── Provided information

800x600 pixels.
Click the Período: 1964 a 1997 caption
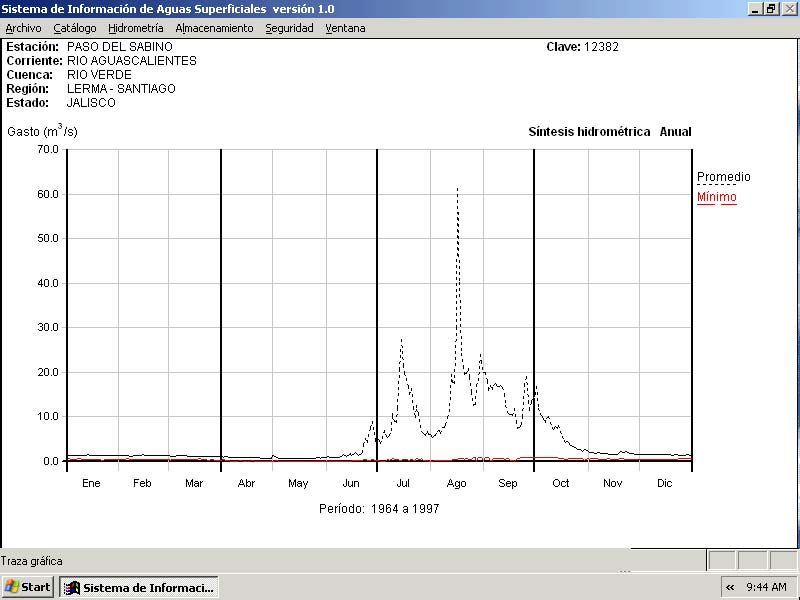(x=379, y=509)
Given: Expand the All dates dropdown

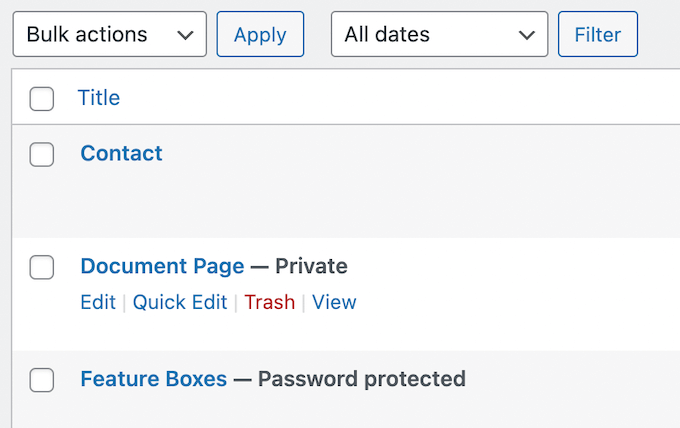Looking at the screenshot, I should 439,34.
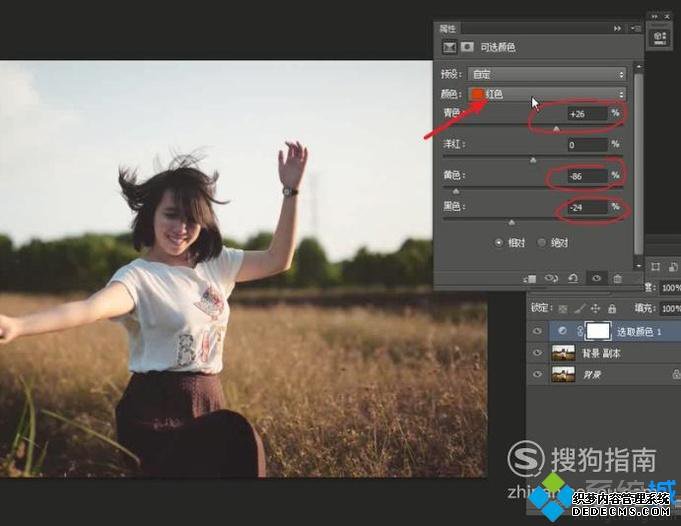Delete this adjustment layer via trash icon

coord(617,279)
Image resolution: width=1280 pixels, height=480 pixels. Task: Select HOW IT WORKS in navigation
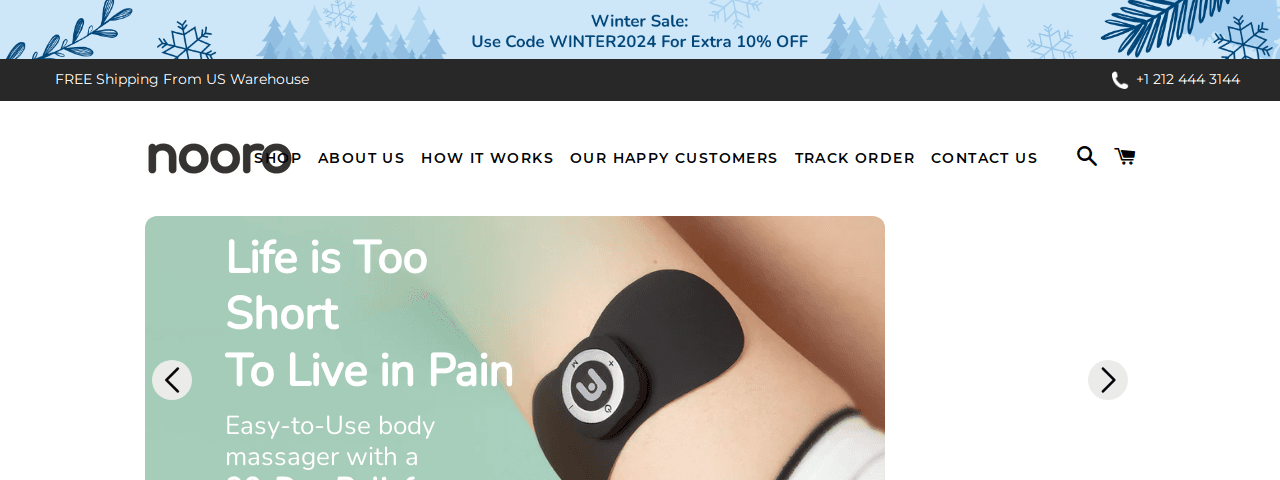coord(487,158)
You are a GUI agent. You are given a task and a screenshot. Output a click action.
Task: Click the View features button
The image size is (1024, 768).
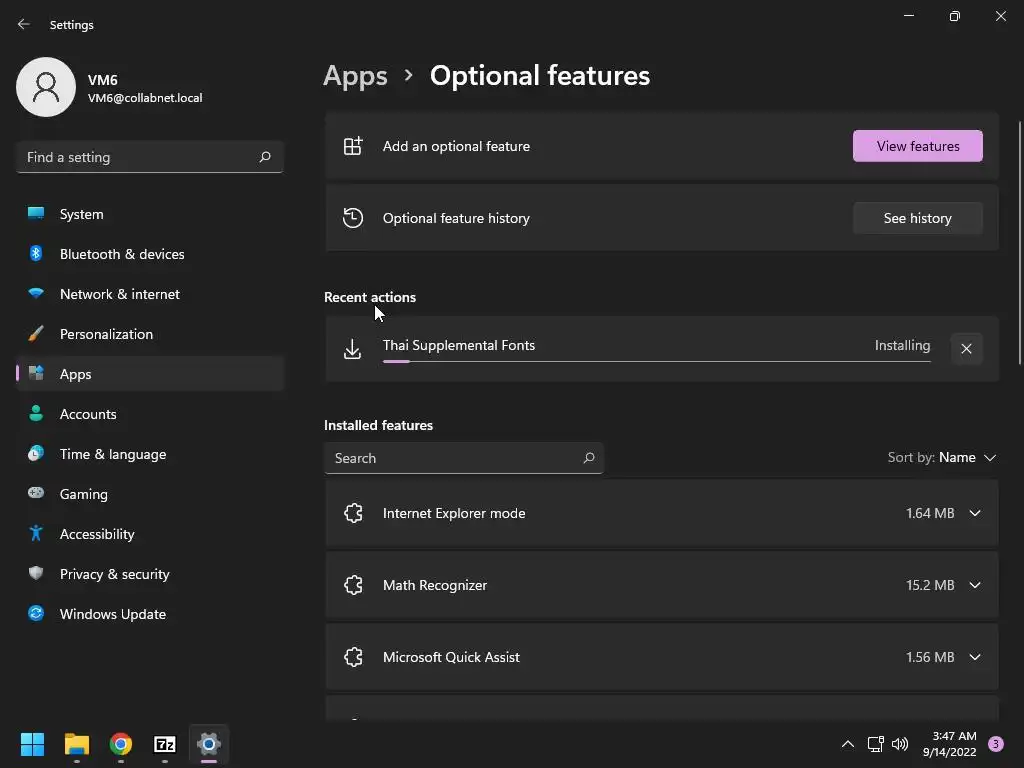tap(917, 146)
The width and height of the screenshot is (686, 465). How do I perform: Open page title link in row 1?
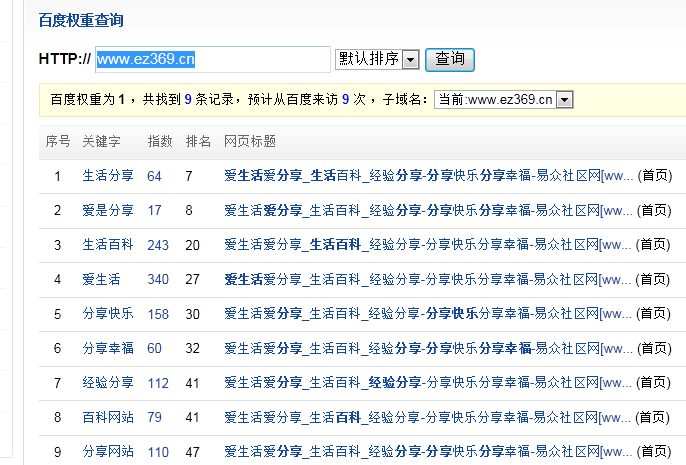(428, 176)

────

What is being asked: With the images omitted, repeat all the data word for word.

Written answer:
800x600 pixels.
Click the Período: 1964 a 1997 caption
(x=379, y=509)
Given: Expand the All dates dropdown

Looking at the screenshot, I should 439,34.
Delete this adjustment layer via trash icon

coord(617,279)
Image resolution: width=1280 pixels, height=480 pixels. Task: Select HOW IT WORKS in navigation
coord(487,158)
You are a GUI agent. You are given a task and a screenshot. Output a click action.
Task: Click the View features button
The image size is (1024, 768).
tap(917, 146)
The width and height of the screenshot is (686, 465). How do I perform: Open page title link in row 1?
(428, 176)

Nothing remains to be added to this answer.